Consignes:
1 > Transcrivez à l'identique le passage de l'extrait fourni compris entre « Cette découverte est » et « région du nord-centre. », bornes incluses.
2 > D'après l'extrait fourni, de combien les températures extrêmes ont-elles augmenté par décennie dans la région nord-centrale du bassin amazonien ?

Extrait fourni:

▽

Le Nord-Centre, une Zone Critique
L'étude a divisé le bassin amazonien en près de 58 000 cellules pour une analyse détaillée. Les résultats montrent que le réchauffement n'est pas uniforme. La région nord-centrale, qui abrite de vastes zones protégées et des territoires indigènes comme ceux des peuples Yanomami et Waimiri-Atroari, est la plus touchée. Dans cette zone, les températures extrêmes ont augmenté de près de 0,8°C par décennie, soit une hausse totale de plus de 3,3°C en 43 ans.
Cette découverte est particulièrement préoccupante car cette région était considérée comme un refuge potentiel pour les espèces fuyant le réchauffement dans d'autres parties de la forêt.
« Le travail montre que la zone sud de l'Amazonie n'est pas la seule dont nous devons nous préoccuper. La partie nord de la forêt est également fragile. Elle change très rapidement et pourrait ne pas être adaptée à ce niveau de chaleur et de sécheresse. »
Impacts sur la Nature et les Hommes
Les conséquences de ce réchauffement rapide sont déjà visibles et dévastatrices. Les périodes chaudes et sèches exceptionnelles entraînent une mortalité d'arbres à grande échelle et des décès localisés d'animaux. En 2023, la première mortalité massive de mammifères terrestres a été observée dans cette région du nord-centre.
La Vie des Communautés Bouleversée
Pour les populations indigènes et traditionnelles, ces changements climatiques sont une menace directe à leur mode de vie. Eduardo Elisio de Souza, un résident du parc national de Jaú, constate les effets au quotidien.

△

Données à examiner:
▽

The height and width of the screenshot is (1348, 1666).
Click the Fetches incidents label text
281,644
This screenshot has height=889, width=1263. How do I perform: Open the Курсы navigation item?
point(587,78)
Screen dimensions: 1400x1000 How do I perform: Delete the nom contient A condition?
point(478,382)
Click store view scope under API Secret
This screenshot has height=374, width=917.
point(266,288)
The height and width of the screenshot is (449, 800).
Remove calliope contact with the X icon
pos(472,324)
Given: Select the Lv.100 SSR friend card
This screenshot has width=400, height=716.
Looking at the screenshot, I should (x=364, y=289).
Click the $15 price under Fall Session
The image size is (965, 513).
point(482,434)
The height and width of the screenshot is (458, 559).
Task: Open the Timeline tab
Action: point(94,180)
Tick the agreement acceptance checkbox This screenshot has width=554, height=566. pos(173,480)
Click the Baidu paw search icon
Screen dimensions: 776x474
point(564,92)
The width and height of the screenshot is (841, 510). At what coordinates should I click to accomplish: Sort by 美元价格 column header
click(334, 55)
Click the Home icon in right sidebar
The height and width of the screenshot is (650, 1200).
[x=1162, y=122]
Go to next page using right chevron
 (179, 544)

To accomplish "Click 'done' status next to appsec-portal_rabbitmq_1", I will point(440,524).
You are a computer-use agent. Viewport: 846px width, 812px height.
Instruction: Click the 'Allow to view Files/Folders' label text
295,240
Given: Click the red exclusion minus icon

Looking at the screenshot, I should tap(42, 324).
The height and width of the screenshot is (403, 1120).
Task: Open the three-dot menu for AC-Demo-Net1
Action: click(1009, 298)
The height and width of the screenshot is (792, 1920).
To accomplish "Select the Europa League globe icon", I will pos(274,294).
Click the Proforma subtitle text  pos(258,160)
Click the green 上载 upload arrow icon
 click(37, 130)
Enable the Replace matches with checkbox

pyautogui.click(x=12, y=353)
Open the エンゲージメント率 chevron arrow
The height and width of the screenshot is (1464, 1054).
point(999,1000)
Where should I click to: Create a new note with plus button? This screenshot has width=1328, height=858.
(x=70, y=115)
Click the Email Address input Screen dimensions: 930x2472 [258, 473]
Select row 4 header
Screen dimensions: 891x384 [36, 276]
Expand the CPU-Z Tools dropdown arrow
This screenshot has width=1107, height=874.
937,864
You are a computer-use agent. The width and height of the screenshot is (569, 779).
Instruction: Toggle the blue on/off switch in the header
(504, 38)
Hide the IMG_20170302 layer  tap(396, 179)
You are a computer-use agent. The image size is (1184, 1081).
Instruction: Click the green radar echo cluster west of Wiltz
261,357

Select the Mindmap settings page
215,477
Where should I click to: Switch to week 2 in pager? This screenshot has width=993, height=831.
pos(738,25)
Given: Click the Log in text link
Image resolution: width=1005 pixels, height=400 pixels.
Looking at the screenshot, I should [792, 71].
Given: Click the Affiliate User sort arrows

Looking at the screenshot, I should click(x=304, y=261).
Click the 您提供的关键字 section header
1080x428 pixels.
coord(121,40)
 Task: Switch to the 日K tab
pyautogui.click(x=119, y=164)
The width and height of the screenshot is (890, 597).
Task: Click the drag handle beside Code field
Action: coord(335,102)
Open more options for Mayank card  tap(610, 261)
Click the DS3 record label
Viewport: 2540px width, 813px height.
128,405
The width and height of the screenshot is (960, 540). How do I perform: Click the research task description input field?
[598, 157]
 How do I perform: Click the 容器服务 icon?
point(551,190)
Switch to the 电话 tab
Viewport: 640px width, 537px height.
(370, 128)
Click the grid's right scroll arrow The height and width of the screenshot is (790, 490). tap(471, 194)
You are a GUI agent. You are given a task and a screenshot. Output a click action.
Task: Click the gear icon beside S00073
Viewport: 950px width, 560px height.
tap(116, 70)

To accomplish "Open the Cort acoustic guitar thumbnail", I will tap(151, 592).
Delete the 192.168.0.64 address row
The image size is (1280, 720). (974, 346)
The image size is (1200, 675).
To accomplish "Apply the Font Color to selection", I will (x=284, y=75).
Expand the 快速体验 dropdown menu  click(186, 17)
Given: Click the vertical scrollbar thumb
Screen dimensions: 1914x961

△

Corrigé:
1 >
Cette découverte est particulièrement préoccupante car cette région était considérée comme un refuge potentiel pour les espèces fuyant le réchauffement dans d'autres parties de la forêt.
« Le travail montre que la zone sud de l'Amazonie n'est pas la seule dont nous devons nous préoccuper. La partie nord de la forêt est également fragile. Elle change très rapidement et pourrait ne pas être adaptée à ce niveau de chaleur et de sécheresse. »
Impacts sur la Nature et les Hommes
Les conséquences de ce réchauffement rapide sont déjà visibles et dévastatrices. Les périodes chaudes et sèches exceptionnelles entraînent une mortalité d'arbres à grande échelle et des décès localisés d'animaux. En 2023, la première mortalité massive de mammifères terrestres a été observée dans cette région du nord-centre.

2 > De près de 0,8°C par décennie.